Tarefa proposta
Extraia do texto sobre o Teto de Gastos o trecho que começa em "Ainda como forma" e termina em "da dívida pública.", sem alterar nenhuma palavra.

Uma breve olhada na série histórica mostra também uma enorme compressão nos investimentos públicos em áreas como saúde, educação e transporte nos últimos 10 anos. Se os serviços públicos já sofriam com baixos orçamentos, o congelamento de seus orçamentos a longo dos anos, somado ao aumento da população e do número de usuários contribuem para aprofundar cada vez mais o sucateamento destes serviços. Estes valores são da Nota Técnica elaborada pelo Senado Federal na avaliação da proposta de orçamento de 2023.

Ainda como forma de justificar sua defesa do Teto de Gastos e dos juros altos, os economistas afirmam que toda economia depende de crédito e que, no Brasil, o governo “não é percebido como um bom devedor. Seja pela via de um eventual calote direto, seja através da inflação, como ocorreu recentemente.” Esta afirmação é completamente ridícula e, de maneira geral, nem valeria qualquer tipo de resposta. Mas basta dizer que a última moratória da dívida brasileira ocorreu em 1987, e se referia apenas à dívida externa, e que hoje o Brasil paga os juros reais mais altos do mundo, em 7,8%. A visão do governo brasileiro como “mal devedor” não passa de terrorismo do mercado financeiro para garantir os pagamentos trilionários da dívida pública.

Já Lula agradeceu a carta, disse que sabe seguir “bons conselhos” e voltou a reivindicar a política fiscal de seu governo, que garantiu superávits fiscais durante os oito anos de seu governo.

Extrato do material
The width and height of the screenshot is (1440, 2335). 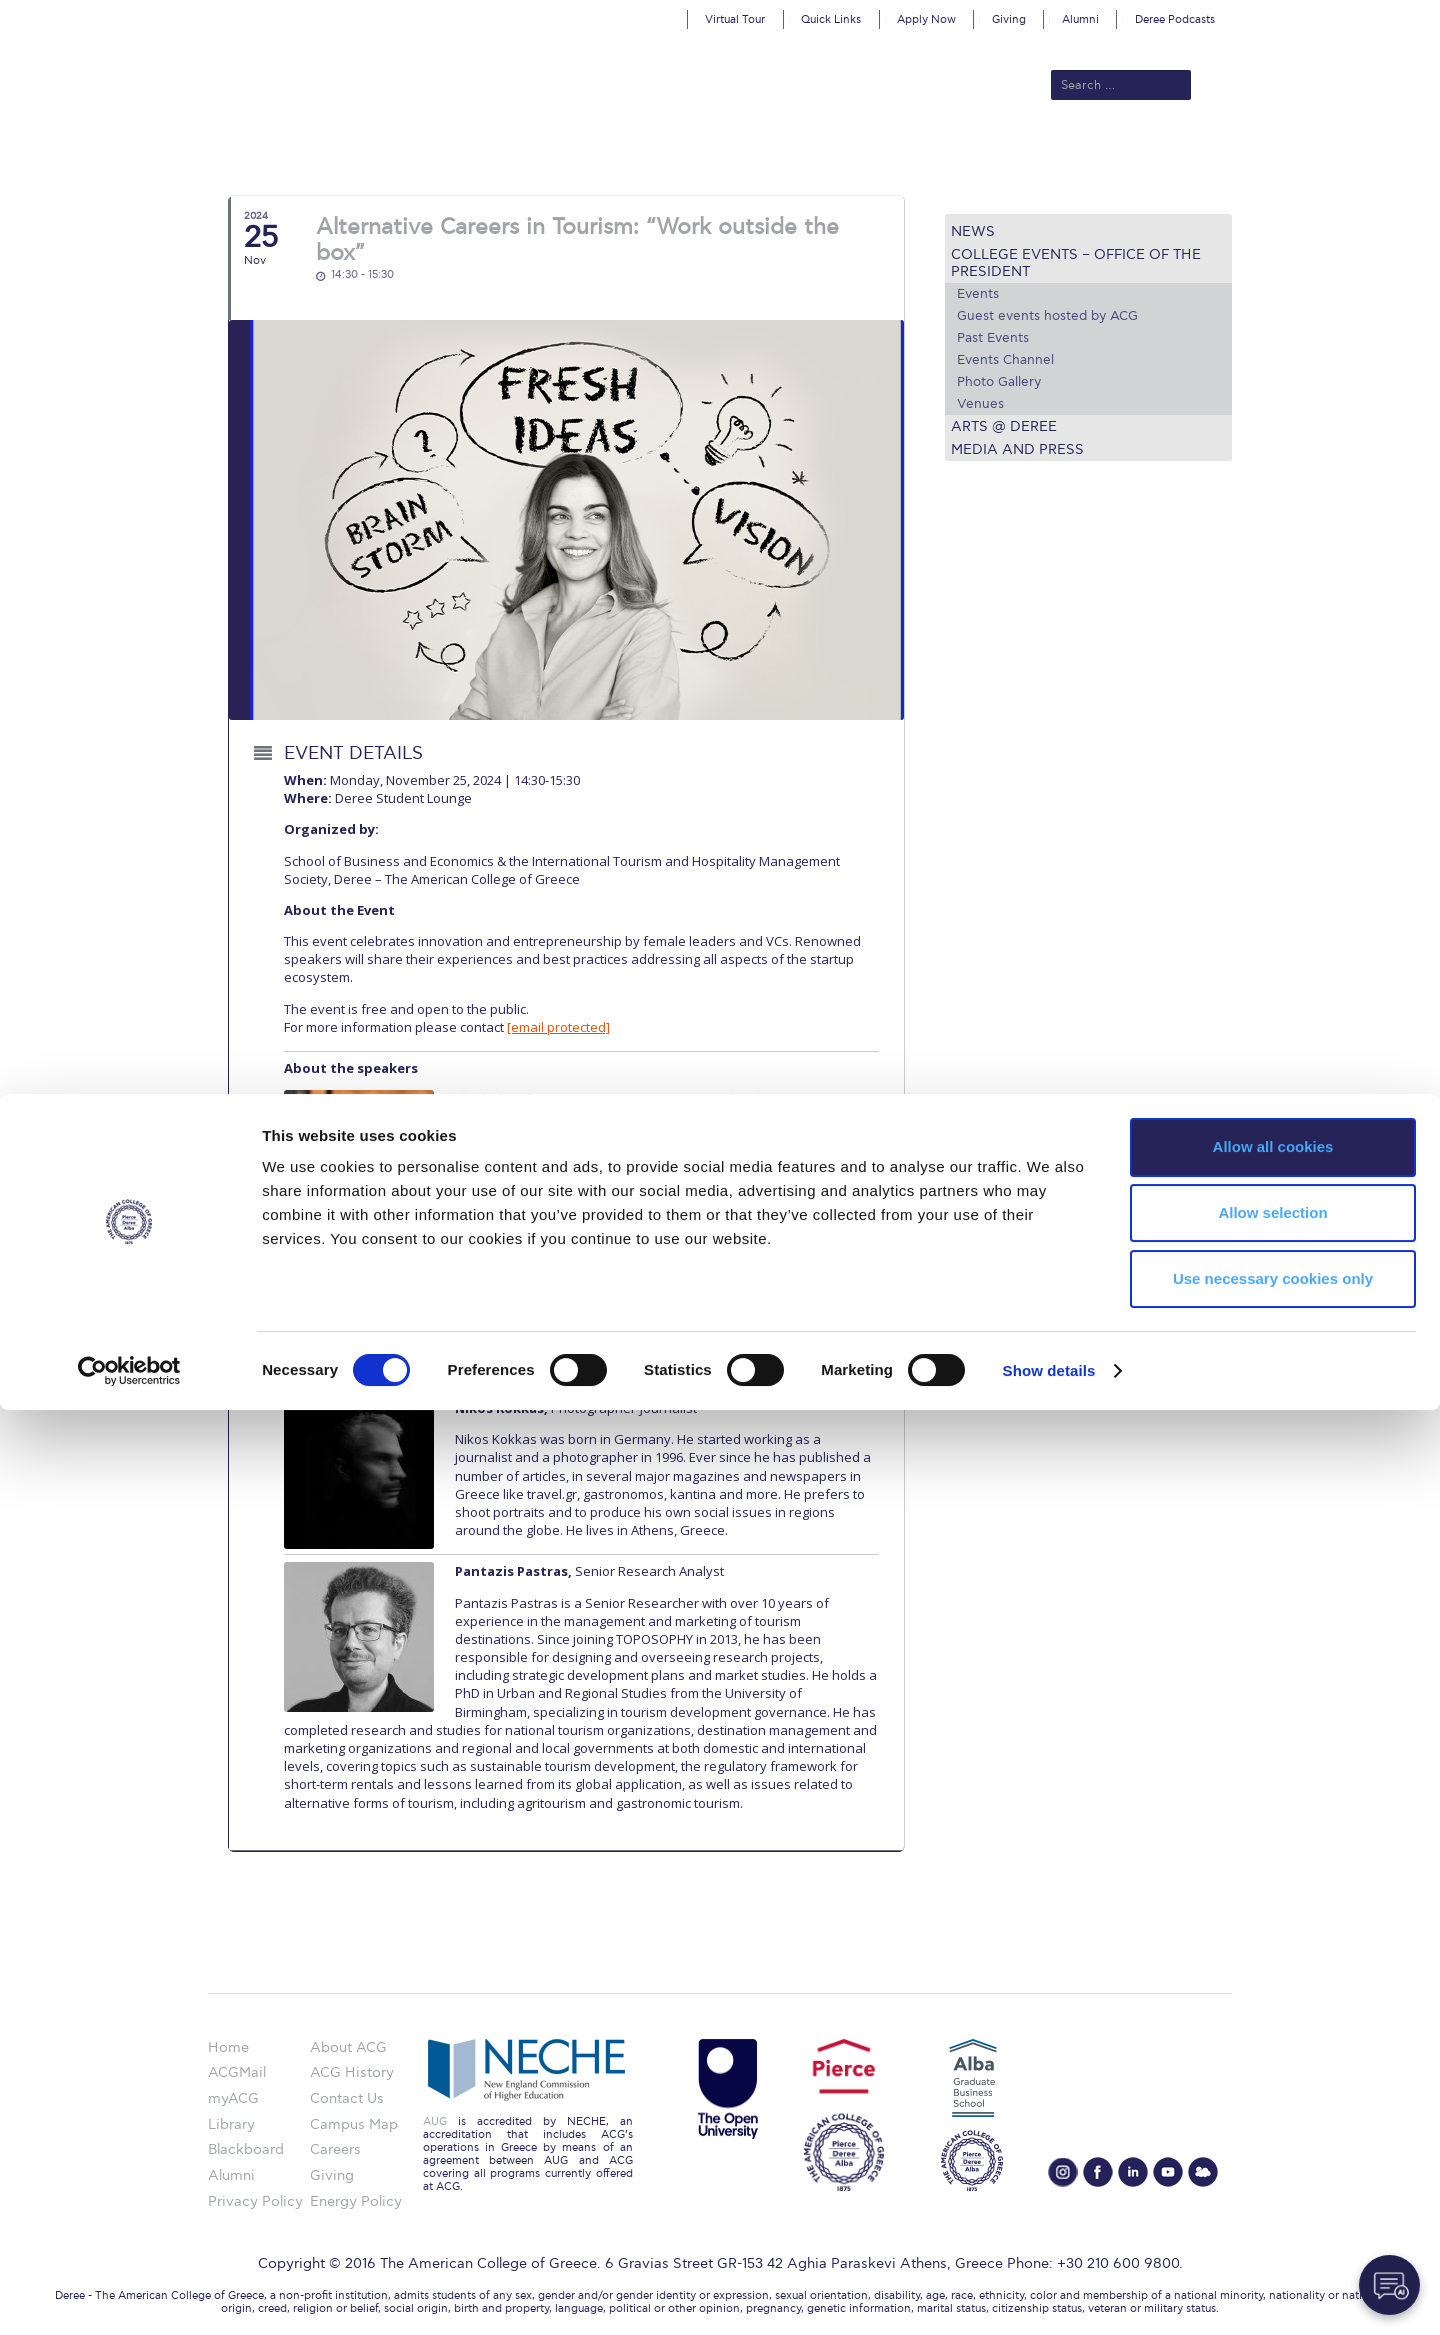 I want to click on Media and Press, so click(x=1017, y=449).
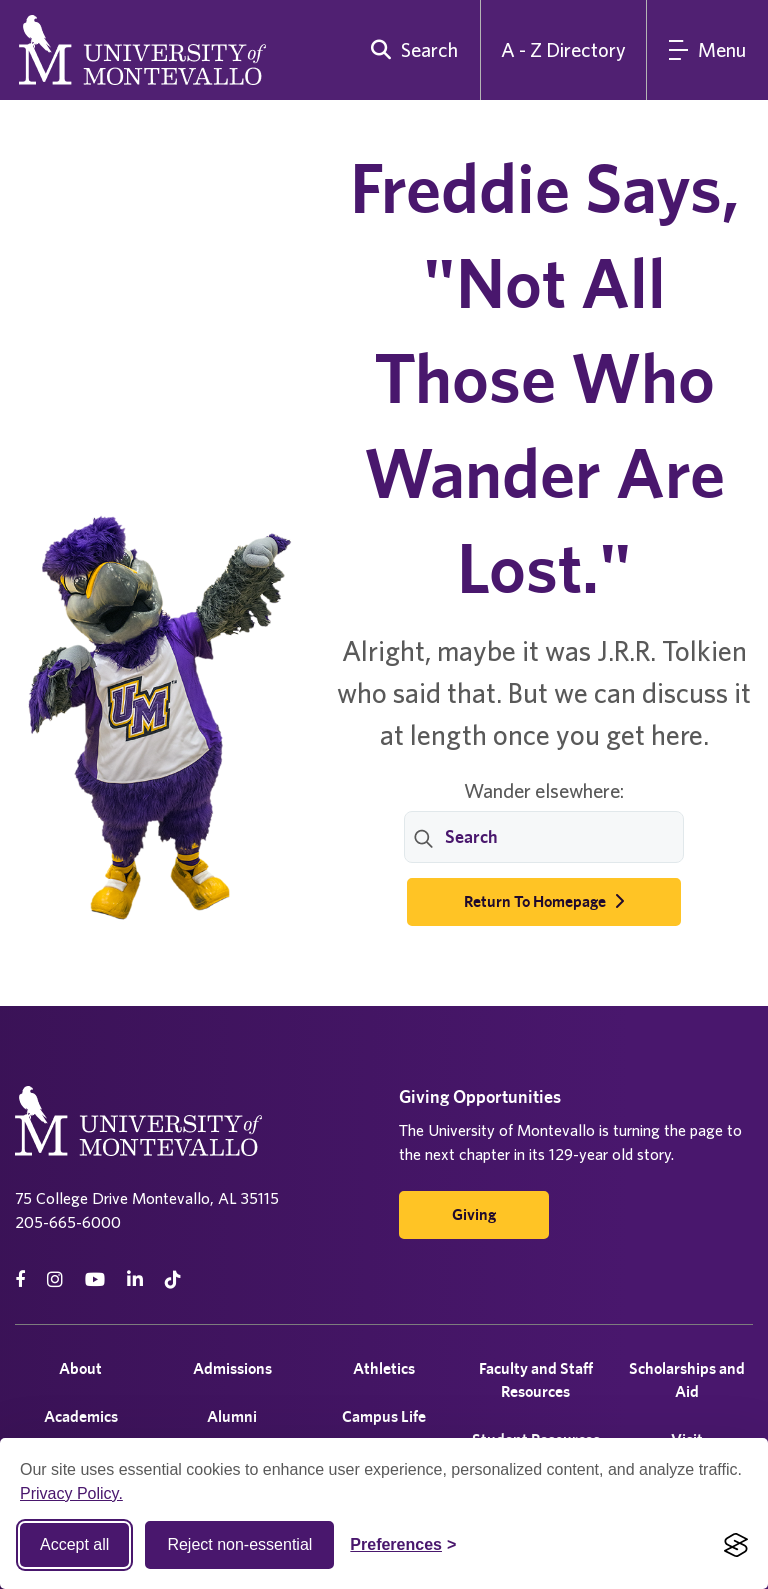 Image resolution: width=768 pixels, height=1589 pixels. Describe the element at coordinates (95, 1279) in the screenshot. I see `[Youtube]` at that location.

Resposta da tarefa
Ainda como forma de justificar sua defesa do Teto de Gastos e dos juros altos, os economistas afirmam que toda economia depende de crédito e que, no Brasil, o governo “não é percebido como um bom devedor. Seja pela via de um eventual calote direto, seja através da inflação, como ocorreu recentemente.” Esta afirmação é completamente ridícula e, de maneira geral, nem valeria qualquer tipo de resposta. Mas basta dizer que a última moratória da dívida brasileira ocorreu em 1987, e se referia apenas à dívida externa, e que hoje o Brasil paga os juros reais mais altos do mundo, em 7,8%. A visão do governo brasileiro como “mal devedor” não passa de terrorismo do mercado financeiro para garantir os pagamentos trilionários da dívida pública.